Salt Point State Park and Kruse Rhododendron State Reserve
Salt Point offers access to sandy beach coves, steep bluffs, sandstone cliffs, and coastal marshes on the Sonoma Coast. Ranger-led hikes at Salt Point can explore plant adaptation, tide pools, geology, local history, ecology, or marine biology. School groups can come for a single ranger hike on a day trip or camp overnight and take part in two hikes. Kruse Rhododendron State Reserve is adjacent to Salt Point and features five miles of trails that wind through acres of rhododendron, ferns, second-growth redwood, Douglas fir, and tan oak. The reserve’s vegetation is a beautiful example of the regeneration that follows a forest fire. Interpretive programs are not available for Kruse Rhododendron but groups can enjoy a self-guided visit.
San Francisco Bay Model Visitors Center
The three-dimensional, hydraulic model of the San Francisco Bay and Delta areas simulates the Bay’s tides, currents, and river inflows. More than 1.5 acres in size, the model covers the area from the Pacific Ocean to Sacramento and Stockton, including the San Francisco, San Pablo, and Suisun Bays, and a portion of the San Joaquin Delta. K-12 educational programs are 90 minutes long and focus on geography, geology, tide cycle, water cycle, the food chain, and map scale. Visitors can also take a self-guided or audio tour, explore interactive exhibits, or visit the dock where the Army Corps of Engineers’ survey and navigational hazard collection vessels are tied up. The visitors center includes interactive exhibits about estuaries, diverse wildlife habitats, geography, hydrology, navigation, and the US Army Corps of Engineers. The visitor center’s education department has a large collection of videos available for use at the model.

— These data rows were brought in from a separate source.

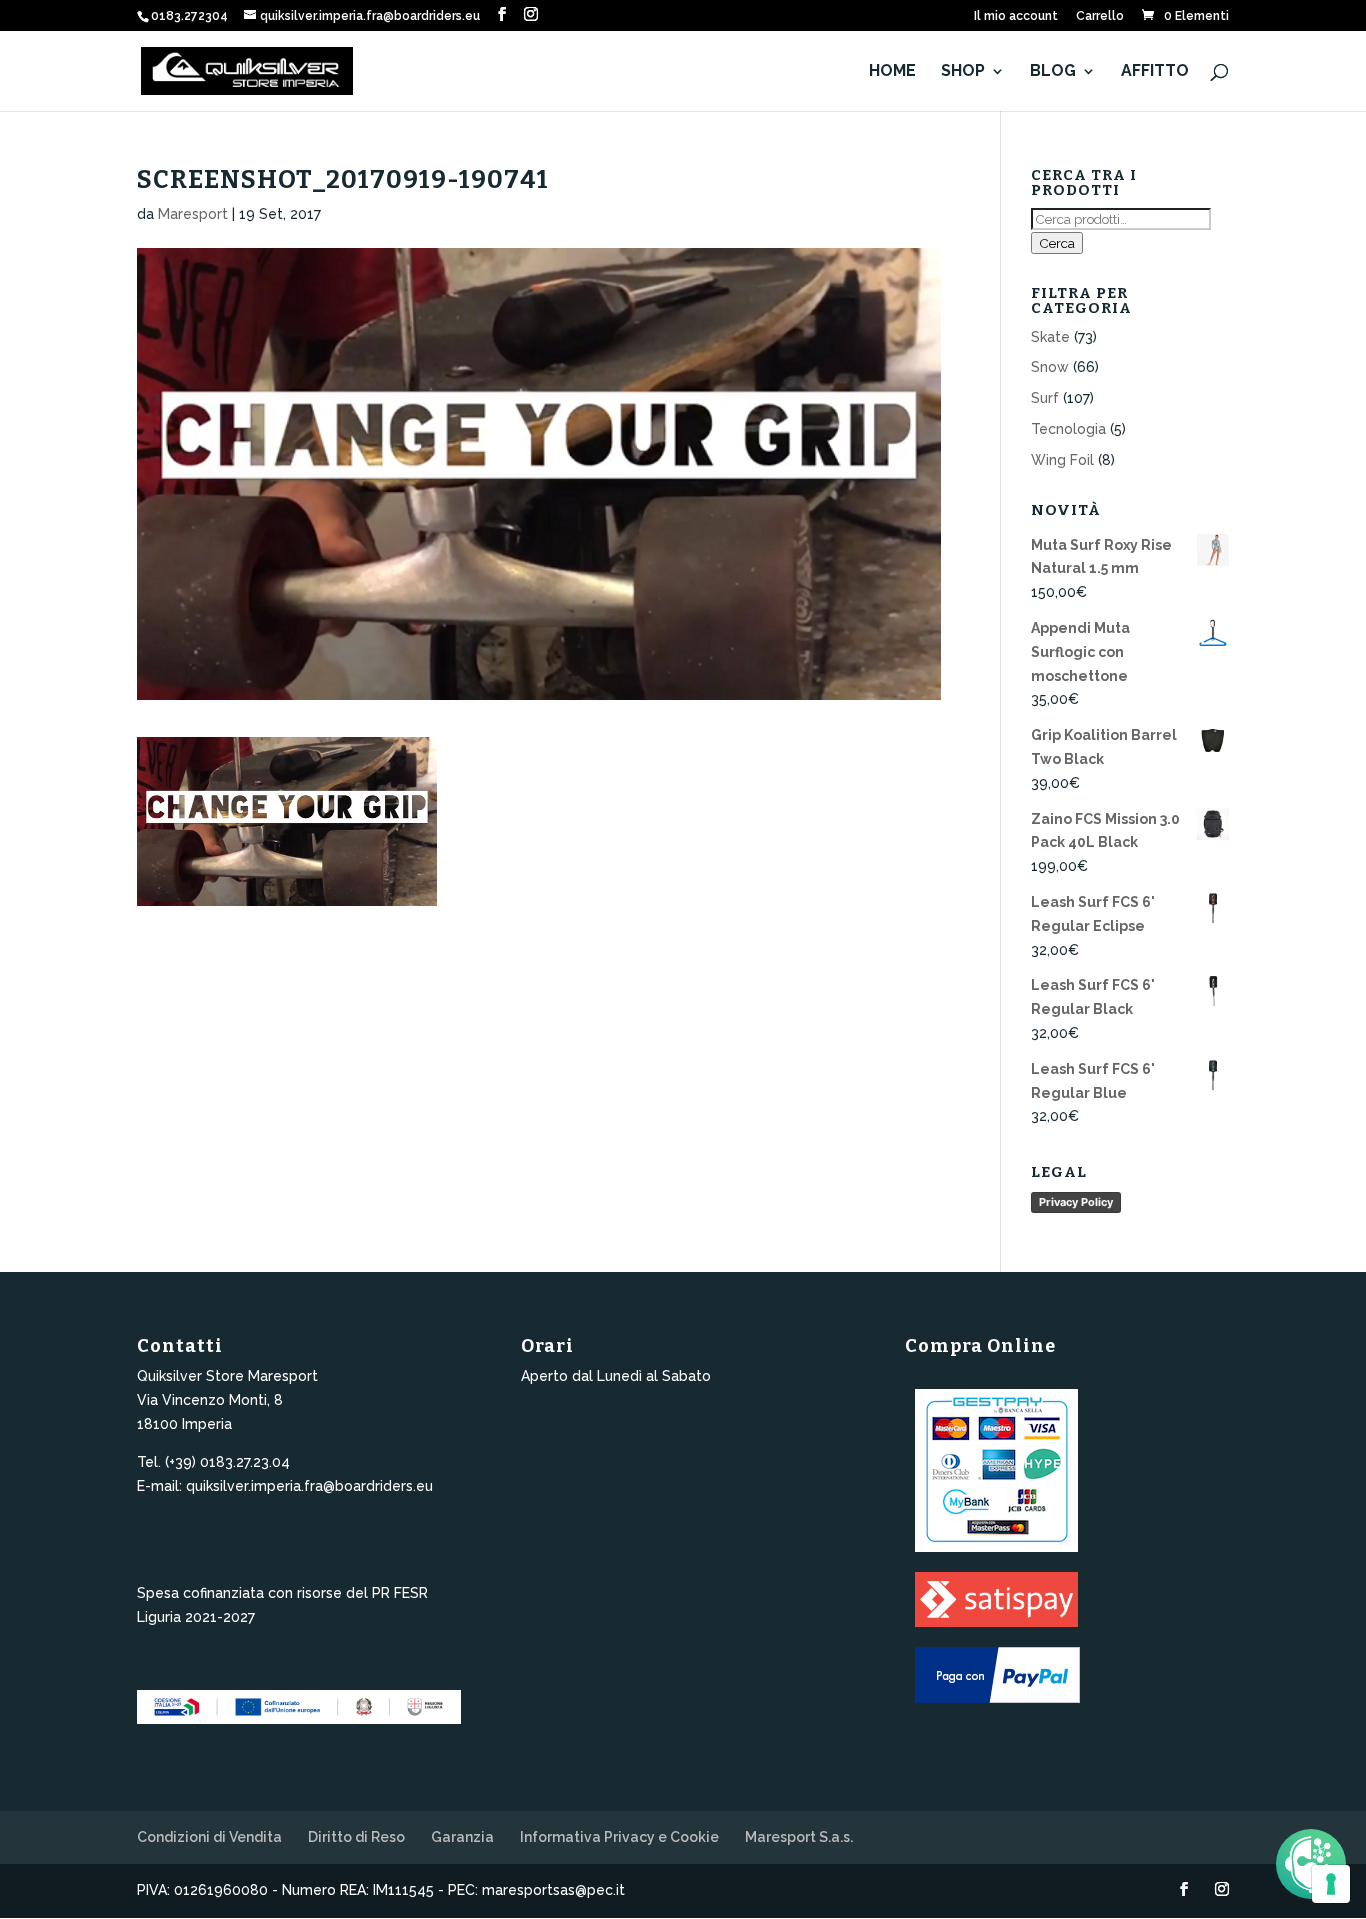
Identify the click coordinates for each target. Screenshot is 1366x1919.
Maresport (193, 214)
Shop (963, 72)
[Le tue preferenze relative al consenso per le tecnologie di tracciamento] (1331, 1884)
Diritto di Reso (356, 1837)
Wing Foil (1062, 460)
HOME (892, 72)
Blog (1053, 72)
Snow (1050, 367)
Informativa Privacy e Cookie (619, 1837)
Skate (1050, 337)
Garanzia (462, 1837)
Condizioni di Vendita (209, 1837)
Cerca (1057, 243)
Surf (1045, 398)
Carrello (1100, 16)
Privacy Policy (1076, 1202)
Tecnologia (1068, 429)
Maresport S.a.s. (799, 1837)
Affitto (1155, 72)
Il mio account (1016, 16)
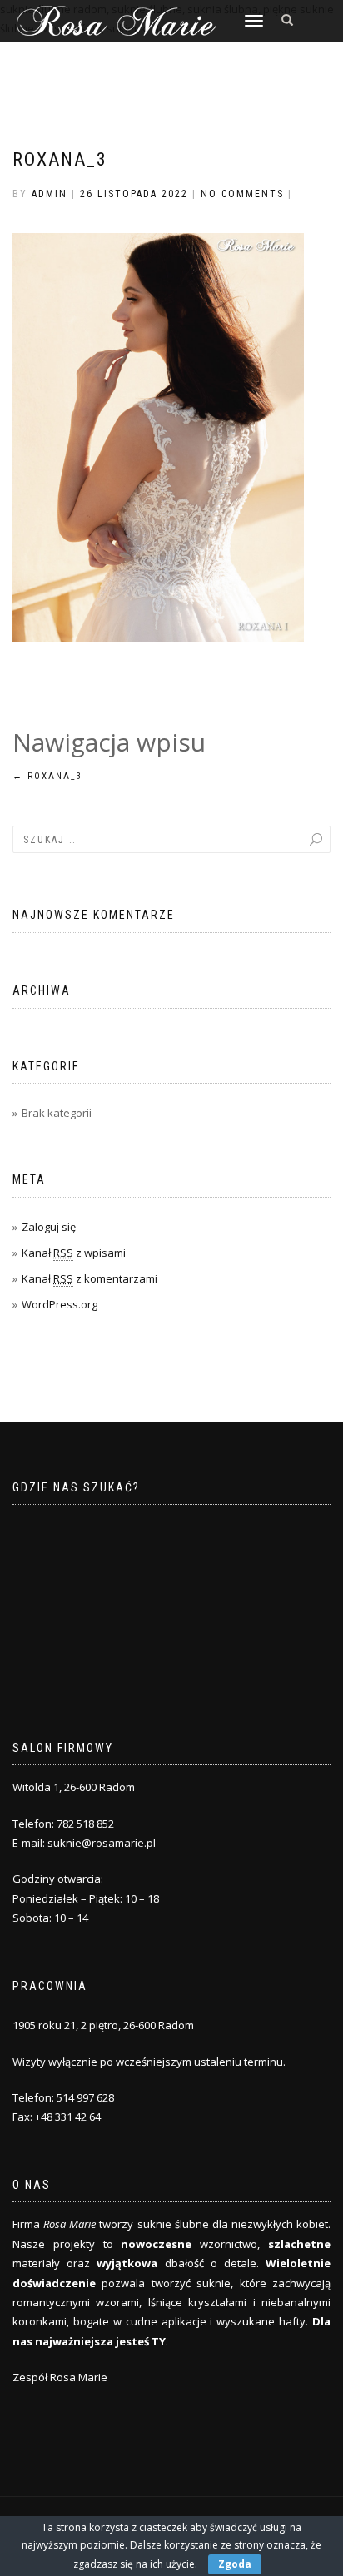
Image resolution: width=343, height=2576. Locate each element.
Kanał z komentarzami (89, 1278)
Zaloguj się (49, 1226)
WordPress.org (59, 1304)
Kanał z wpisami (74, 1252)
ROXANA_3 (59, 159)
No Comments (242, 194)
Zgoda (234, 2564)
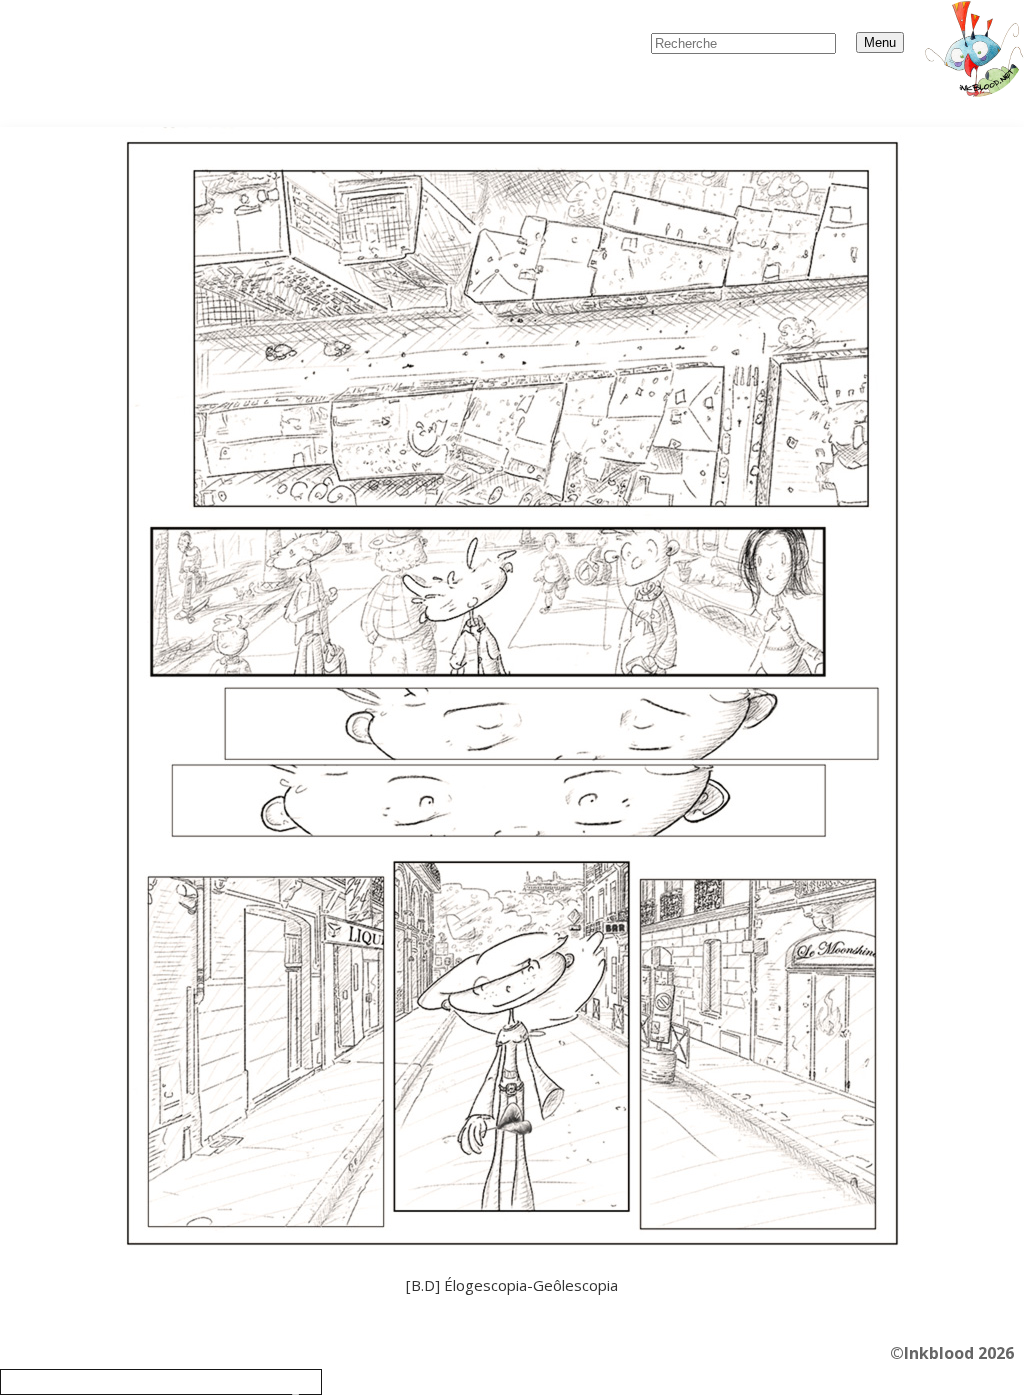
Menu (880, 42)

Teacher orientation workshops include pre-visit classroom activities, videos supporting curriculum, and teacher’s guide.
Slide Ranch
This working farm on the Marin coast offers students the chance to learn more about agriculture, appreciate farming and farmland, enjoy a natural setting, and understand more about conservation of natural resources. Curriculum and activities are customized for each group and are founded upon respect for animals, plants, the earth, and each other. Groups can milk a goat, meet sheep, visit the chicken coop to collect eggs, feed the chickens, observe the turkeys or ducks, discover worms in the worm compost, watch bees at work in the observation bee hive, visit the organic garden, plant seeds to take home, sift compost, harvest, muck out the chicken coop, dig a garden bed, make bread and cheese, card and spin sheep wool, make recycled paper, weave baskets, or create mobiles from found objects on the beach. In addition to experiencing farm life, school groups can also explore miles of coastal trails and tide pools. Overnight programs include two days of farm and wilderness exploration, farm chores, a campfire, and night-hike. Participants sleep in tents at a rustic campsite.
Stewards of the Coast and Redwoods
Students explore tide pool ecology first hand with help from docent volunteers from the Stewards of the Coast and Redwoods. Docents visit the classroom to prepare students for their field experience and provide a curriculum guide, slide show, and videos that support the program. After classroom visits and preparation, students visit tide pools along the Sonoma Coast. The program is designed for grades 3-8.
Sugarloaf Ridge State Park
Located near Kenwood, the park follows Sonoma Creek through gorges, across the meadow floor, beneath scenic rock outcroppings, and through the surrounding redwoods and ferns. Ranger-led programs explore the nature and history of the area.